Peano also takes care of the distributed-memory and shared-memory parallelisation. Domain decomposition for distributed-memory parallel simulations is realised by forking off or merging subtrees. The domain decomposition can be influenced via load balancing callbacks. The shared-memory parallelisation relies on identifying regular substructures in the tree and employing parallel-for loops in these areas Weinzierl:RunLengthEncoding . Recently, we introduced a runtime tasking system to Peano and ExaHyPE that introduces additional multi-threading concurrency Charrier:18:Enclave in highly adaptive mesh regions and allows overlapping computations with MPI communication.

ExaHyPE builds on the Peano framework and it inherits a user model from Peano: Our engine removes the responsibility for algorithmic issues from the user. The time step, the mesh traversal and the parallelisation are implemented in a generic way. The user only controls the PDE system being solved, by specifying how many quantities are needed, which terms are required, and ultimately what all terms look like. Our goal is to allow users to focus on the physics only and to hide away as many implementation details as possible.

5.1 High-Level Optimisations

ExaHyPE realises few high level algorithmic optimisations that users can switch on and off at code startup through the specification file. To gain access to these optimisations, we add the following optional section to the minimal specification file shown in Section 4.

global-optimisation
    fuse-algorithmic-steps               = all
    spawn-predictor-as-background-thread = on
    spawn-amr-background-threads         = on
end global-optimisation

A discussion of each individual algorithmic tuning is beyond scope of this paper. Some techniques are:

  • Step fusion: Each time step of an ExaHyPE solver consists of three phases: computation of local ADER-DG predictor (and projection of the prediction onto the cell faces), solve of the Riemann problems at the cell faces, and update of the predicted solution. We may speed up the code if we fuse these four steps into one grid traversal.

  • Spawn background jobs: TBB has a thread pool in which idle threads wait for tasks, as soon as new tasks are spawned the threads in this pool start this task. We refer to these threads as background threads. Since spawning and scheduling these tasks has a overhead we wait until a certain number of tasks has accumulated and schedule these tasks together. Certain space-time-predictor computations can be spawned as a background job. Costly AMR operations such as the imposition of initial conditions and evaluation of refinement criteria can also be performed as a background jobs.

  • Modify storage precision: ExaHyPE internally can store data in less-than-IEEE double precision. This can reduce the memory footprint of the code significantly.

Most users will not modify these options while they prototype. When they start production runs, they can tweak the engine instantiation through them. The rationale behind exposing these control values is simple: It is not clear at the moment which option combinations robustly improve performance. An auto-tuning/machine learning approach to find the optimal parameter combinations could be considered..

ExaHyPE allows running multiple simulations on the same computational mesh. This can be facilitated by adding multiple solver descriptions to the specification file. Each solver uses its own base grid and refinement criterion.

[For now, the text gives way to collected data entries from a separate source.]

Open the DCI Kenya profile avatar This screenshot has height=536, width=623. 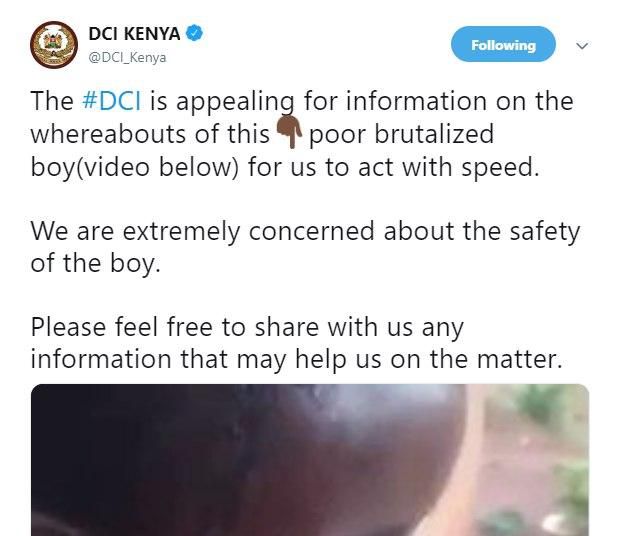tap(54, 45)
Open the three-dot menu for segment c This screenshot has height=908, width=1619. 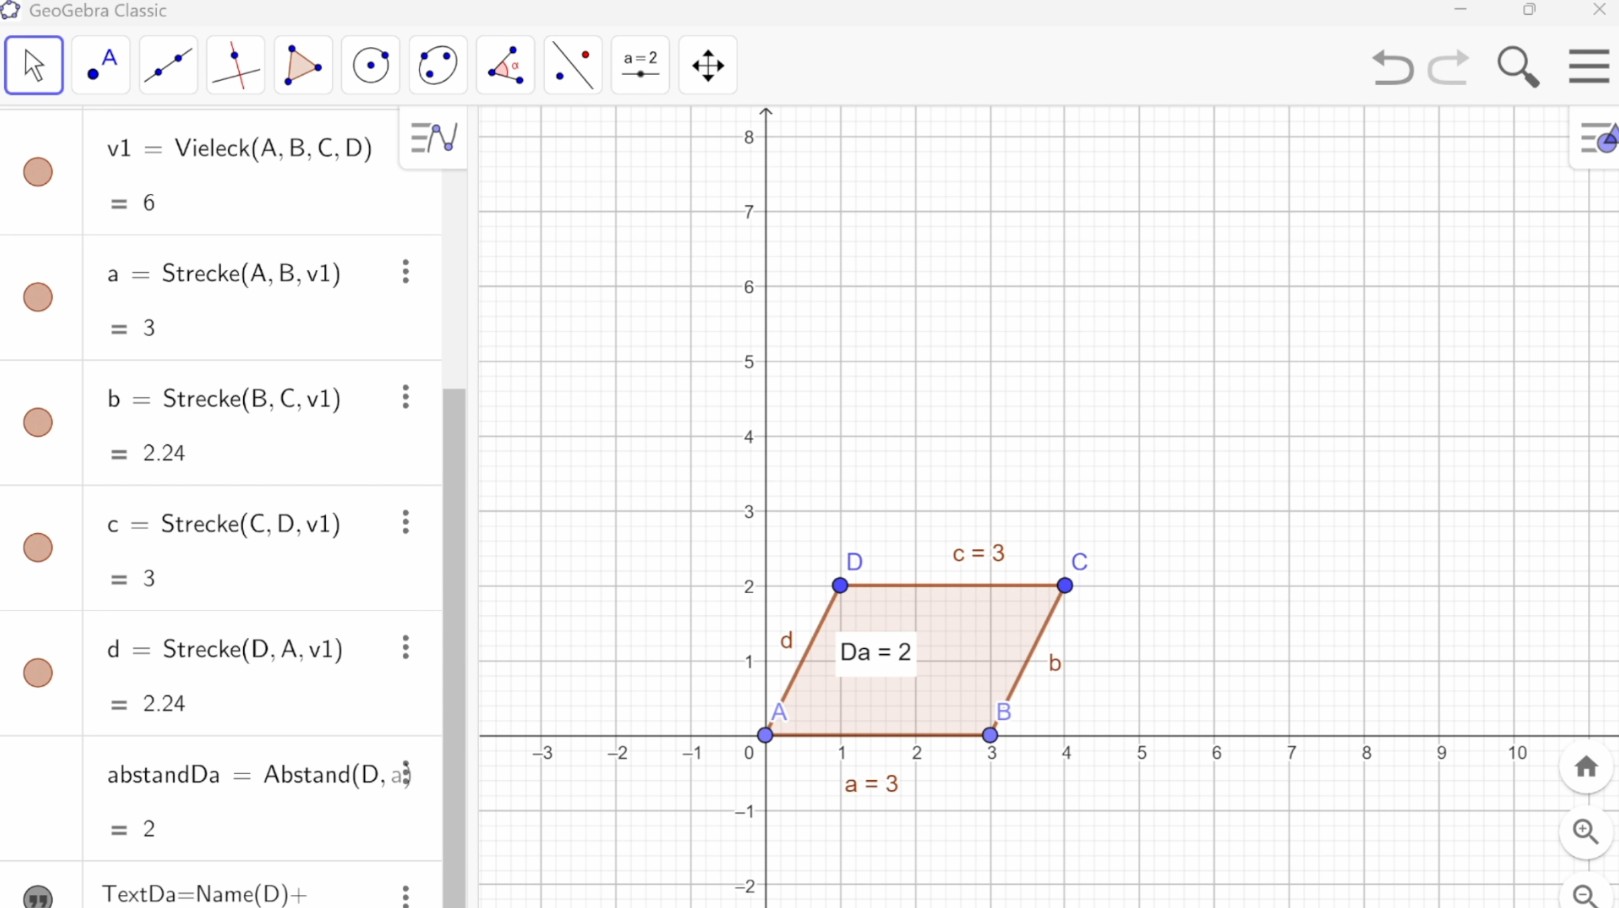406,522
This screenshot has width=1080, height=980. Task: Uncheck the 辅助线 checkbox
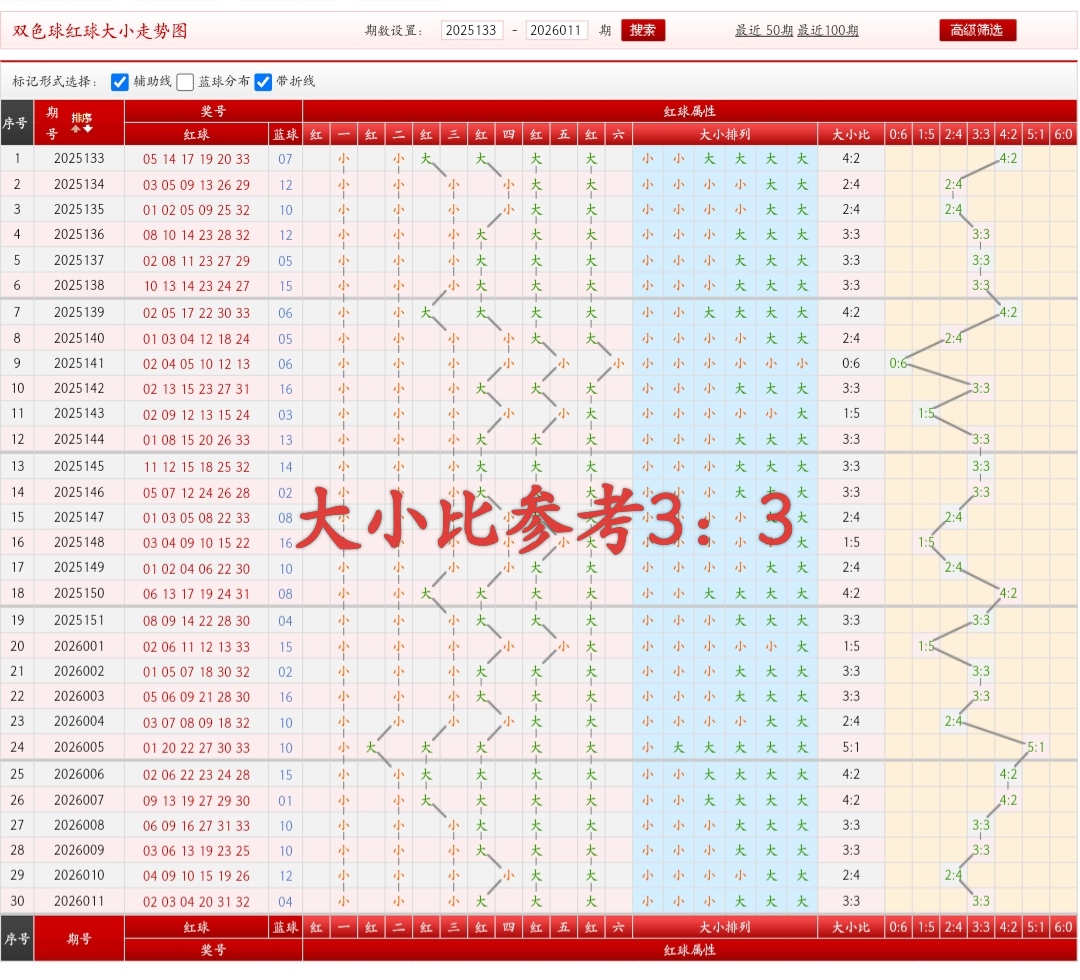(x=118, y=82)
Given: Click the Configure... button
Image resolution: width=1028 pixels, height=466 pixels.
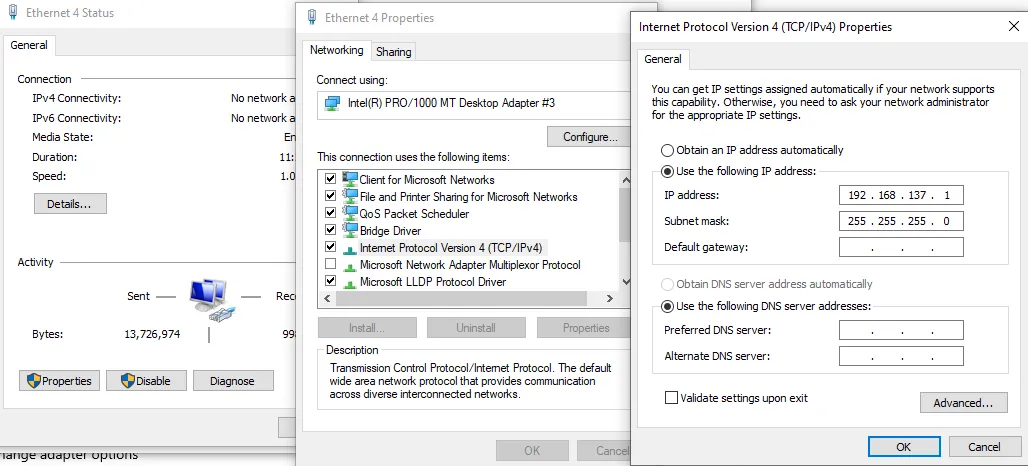Looking at the screenshot, I should 589,136.
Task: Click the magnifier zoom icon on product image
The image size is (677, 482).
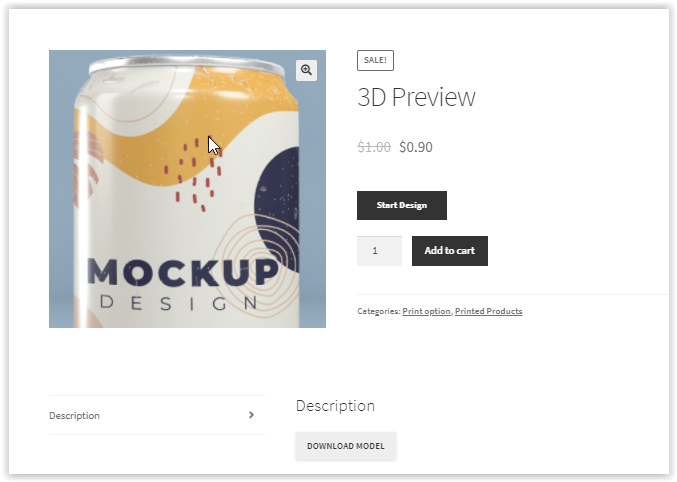Action: click(x=306, y=70)
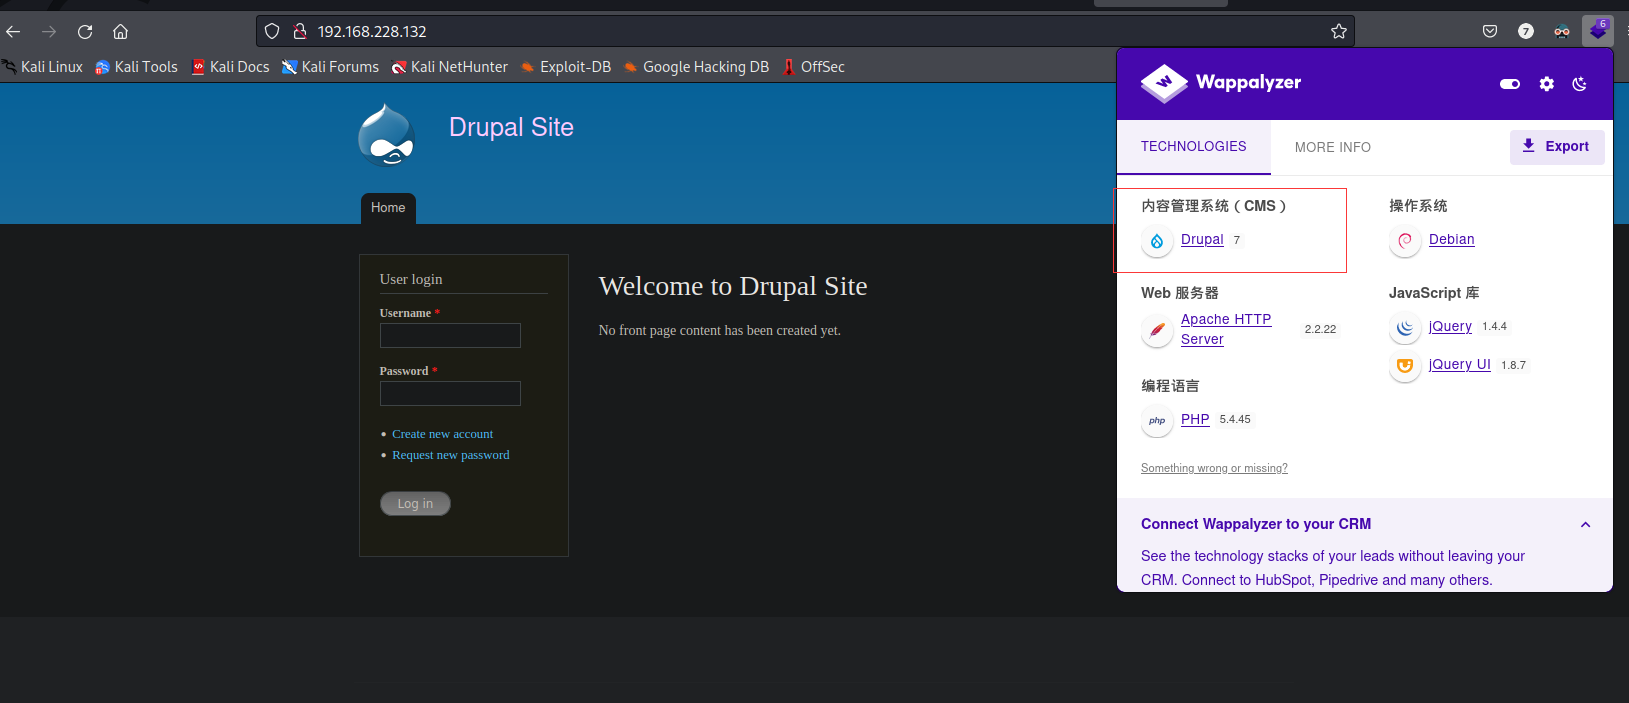Collapse the Connect Wappalyzer CRM section
The image size is (1629, 703).
click(1585, 525)
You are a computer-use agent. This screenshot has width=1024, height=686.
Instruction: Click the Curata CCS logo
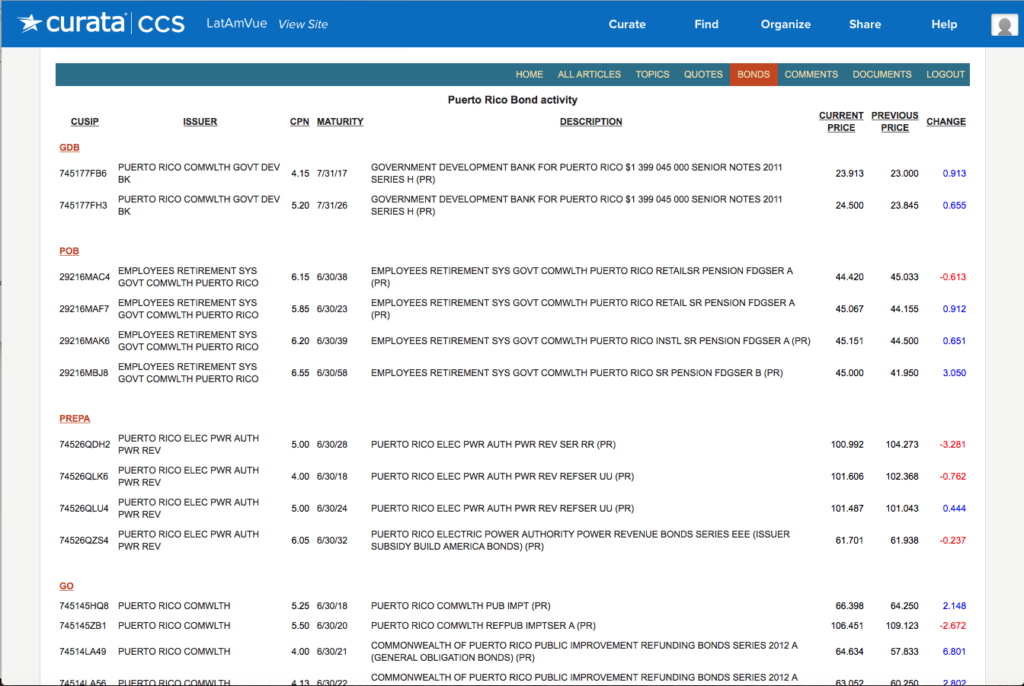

5.2 Optimised ADER-DG Routines

One of ExaHyPE’s key ideas is to use tailored, extremely optimised code routines whenever it comes to the evaluation of the ADER-DG scheme’s steps and other computationally expensive routines. AMR projections and the space-time predictor (5) are typically the dominant steps. If the user decides to use these optimised variants in the specification file, the toolkit calls a specific code generator Python3 module and links to its output in the generated glue code so that the calls to the generic routines are replaced by calls to the generated optimised ones.

SIMD operations, notably introduced with AVX-512 on KNL and Skylake, become increasingly critical to fully exploit the potential of modern CPUs. Therefore, on Intel machines, the optimised routines’ main goal is to either directly use SIMD or enable as much auto-vectorisation from the compiler as possible. To that end the optimised routines use Intel’s libxsmm Heinecke:16:LIBXSMM

, which is the second third-party building block in the basic ExaHyPE architecture. We map all tensor operations required by the ADER-DG algorithm to general matrix multiplications (gemms) and apply architecture-specific vectorised matrix operations. Furthermore, the code generation allows the introduction of data padding and alignment to get the most out of the compiler auto-vectorisation.

While improving SIMD vectorisation is our current prime use case for the optimised kernels, we provide alternative optimisation dimensions: Instead of a vectorisation of the native ADER-DG loops, the optimised routines can also be configured to work with vectorised PDE formulations. This implies that the PDE terms are computed through SIMD operations instead of scalar ones and requires some work from the user. This has been found to greatly improve performance Dumbser:2018 .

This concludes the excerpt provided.